In most cases, submittals are first assembled by the Tulsa Commercial Contractor subcontractor. Product/material data, commonly called cut sheets are produced by the manufacturer of the material. Cut sheets provide the specific tests and standards that the material meets. It also may include the various options the material or equipment has and may be used by the subcontractor to order the material from the vendor. Shop drawings are different than product/material data sheets in that they are usually custom documents for the specific project. Shop drawings often resemble the designer’s drawings except have a great deal more detail. The purpose of shop drawings is to show the designer the specific means and methods for meeting the design intent of the contract drawings. Approved shop drawings are then used to fabricate and install the material.

Once the subcontractor assembles the product data, shop drawings, and samples, the submittal package is formally submitted to the general contractor.
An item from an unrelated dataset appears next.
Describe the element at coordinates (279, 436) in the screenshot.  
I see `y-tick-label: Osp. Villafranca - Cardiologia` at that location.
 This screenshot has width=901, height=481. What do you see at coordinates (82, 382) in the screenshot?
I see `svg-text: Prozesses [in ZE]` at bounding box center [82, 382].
There should be a transmittal that accompanies the submittal package that specifically indicates what is submitted, the number of copies included, and what the relevant specification sections are. The Tulsa Commercial Contractor then reviews the package and verifies that what is submitted is consistent with the contract documents. In addition, it is the general contractor’s responsibility to coordinate all of the trades’ submittals to avoid conflicts. For example, the elevator submittals should be coordinated with the structural steel shop drawings to make sure the shaft opening is the correct dimensions. The trade-specific information of the elevator shaft size won’t be shown on the contract documents but is a critical means-and-methods responsibility of the contractor. After the review, the contractors put their stamps on the drawings indicating whether or not they accept the submittals. Most contractors’ stamps will indicate whether the submittal 1) is accepted, 2) is accepted with comments, 3) needs to be revised and resubmitted, or 4) is rejected. Contractors will commonly use green ink for their review, architects will use red, and engineers blue…”
Tulsa commercial contractors have to oversee a variety of trades and coordinate the work and material of the parties involved and ensure that the process follows the plans and specifications.